Recipe: I fried an onion, parsnip, and 2 potatoes in a little dripping, added flour gravy salt and pepper, let it bubble well then added hot water and stirred thorou’, then added meat cut small and covered with enamel plate and left to cook veg. over low light.

It was delicious. Jean finished it for tea as Rene did not come until later. We had pig’s fry from Mrs Browns for late tea when Father got home, very good. He went on Watch at 8 pm. It is his 24 hr day. Watch at 2. a.m. then Gby then watch 8 pm till 2 am. It is too long a day. Mr Bailey shaved himself today and talks of getting up. These new tabs for pneumonia seem to have robbed it of its terrors, he has only had it about 10 days now and is a bad subject being so full of asthma and a very short neck.

My violets are in bud both blue and white. The garden sadly wants attention but the weather is not fit.

Motto in to-day’s D[aily] M[ail] suggested by Lady Ed. Spencer-Churchill for those helping in the war effort, and who isn’t? one way or another:

Plan for more than you can do – and do it
Bite off more than you can chew – and chew it
Hitch your wagon to a star,
Take your place and there you are – go to it.

It is Jean’s half-term hol. Mon and Tue. Am pleased, it will give her a little break. She is very pleased because she got 9/10 marks for her Art H.Work, Mounties or Cow boys Crossing the Ford, as she is no artist. It was because of “good action”. She is not at all bad at making things look “alive”. Rene bought me some wheaten choc. bis. 1/0 lb and Father got some, rich tea at Hall’s. 11D lb not at all bad. Well I will put the kettle on for bottles and soon go to bed, things very quiet so far, not even many cars or mo. bikes to-night, no wind and the tide out. Must leave some fire and the kettle near for Father a cup of cocoa and bottle when he comes in.

Louise Jordan Miln wrote several novels on Chinese life having travelled to Australia, New Zealand and the Far East with her actor husband. “By Soochow Waters” was published by Hodder and Stoughton, 1929. (See website )
Lady Edward Spencer-Churchill was a great-aunt of Winston Churchill.

Have you read an introduction to May Hill & family (includes photographs) and explored ‘The Casualties Were Small’?

Thur Feb. 20 8.15 am [1941]

Had a letter from Ron yesterday. He may get sent to Canada or the near East. Out of the last batch of 180, 120 went abroad he says. I should not mind Canada so much once he was safely there, but hope we may have him nearer home for a while yet. He has put down for Manby, but you are allowed to state a preference, that doesn’t say you’ll get there. He is getting about fed up with his course I think. If it was practical work he could do it, but it is the head-work, so much crammed into so short a time. I think as Winston says of German armaments “they are full to saturation point”. However his total marks are over 50% so far which I think extremely good as he has been left school 6 years. He went to Devizes on Sat. Of course it rained.

It is a mixture of rain and snow here this morning, very wet and nasty.

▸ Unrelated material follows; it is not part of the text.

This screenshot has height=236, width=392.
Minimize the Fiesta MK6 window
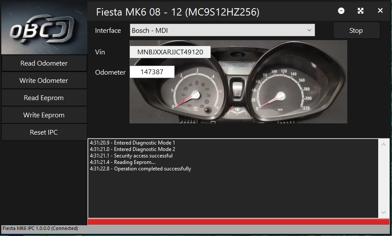[x=341, y=11]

I shall have to dry my clothes indoors if it does not clear in an hour or so. Have got a few dry. I can hear the wind sighing a bit so hope it clears. We have not had so much snow this winter but I think we have had fewer bright days than last year. The birds sing in the mornings and snowdrops are blooming and a few polyanthus but it does not seem very spring like yet. My primrose indoors is flourishing. Rene got on ok at W.V.S. She liked the change, Rosa and Connie were with her. They are to have an orderly from the Camp to help now there are so many soldiers. Father brought me a cannon-shell case from Grantham’s (Lone Farm the soldiers call it), they had picked up a lot after Sunday morning’s gunfire. Scared their horses a lot. Jean has taken it to school to show her pals. Jessie approves of my gloves, doesn’t know yet if they are continuing to make them. Rene finished another pair of socks, at least she did one and E Crow the other. That is 3 pairs between them. Jean and I wrote to Ron last night and are sending him parcel to-day, hope we get his tin to-day, they do not treat parcels very kindly in the post. Father not very great this morning, he is very nervy, not war nerves but after the flu.

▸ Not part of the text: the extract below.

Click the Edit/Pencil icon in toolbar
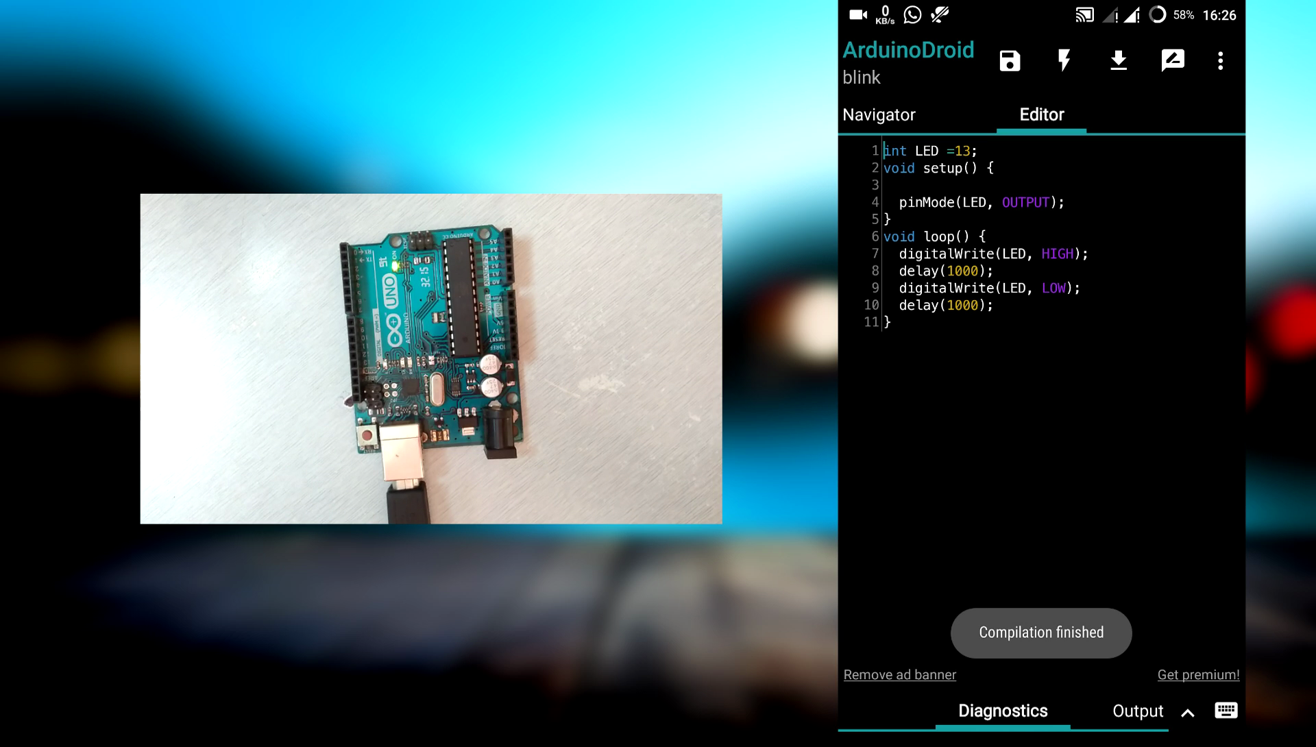Viewport: 1316px width, 747px height. (1172, 60)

RAF Manby, near the market town of Louth, about 20 miles from the village, was one of the nearest RAF bases to which Ron could have been moved (see East Lincolnshire map).
Rosa was the daughter of retired farmer Charles Harness who lived at ‘Beecholme’ on Sea Road, near Ship Bridge (see village map). This Charles Harness was the brother of farmer Jack Harness, the husband of Will’s sister Harriet (whose son was also a Charles Harness) (See 28 Nov. 1940.)
Jessie, May’s brother’s wife (see 6 Dec. 1940), was a leading organiser of the local WVS (see 16 Dec. 1940).

Have you read an introduction to May Hill & family (includes photographs) and explored ‘The Casualties Were Small’?

Wed Feb. 19 [1941]

Tin hats no longer hang in a row at the W. Bx and Father has room to hang up his coat. Mond. was wet early so I did not wash. Just before 12 o’c. Rene came in and we heard a plane. Before she got her things off we heard machine guns and of course went out. It was in Roy. Art direction, was there in fact, then the plane came back right around the village firing his guns and cannons. We ran in as, tho’ we could not see it, we heard it coming. Bullets hit J Kirk’s Wash H[ouse] window and broke tiles in his barn roof. I saw a silver shower of bullets, some aflame, coming in the field, only just over the garden fence. Thought it time to leave the window then. It would have been too late, I am thinking, if they were going to hit us. Were going into the pantry, at least Rene had to drag me there, then we heard it over the hills and I ran to look if he was gunning the W Bx. I could not think whether Father was there or not. It was alright and Father was at home, he left the garage and went in building of Ashley’s close to house wall as garage was no protection. We saw the plane just going over the Point and Cookie and another R.A. [Royal Artillery soldier] coming down the Sand-Hills holding their hats on. M.Gs kept on then we heard the bombs go. It gave us an awful feeling. 3 were dropped on R. Art., one direct hit on Windsor House the rest on beach. One or two were killed and there were some injured but they were mostly in shelters as the machine gunning had given them time to take cover. Evidently the wind was nearly south as neither Jean at school or Mr A. heard the bombs heavy as they were.

12 P.M.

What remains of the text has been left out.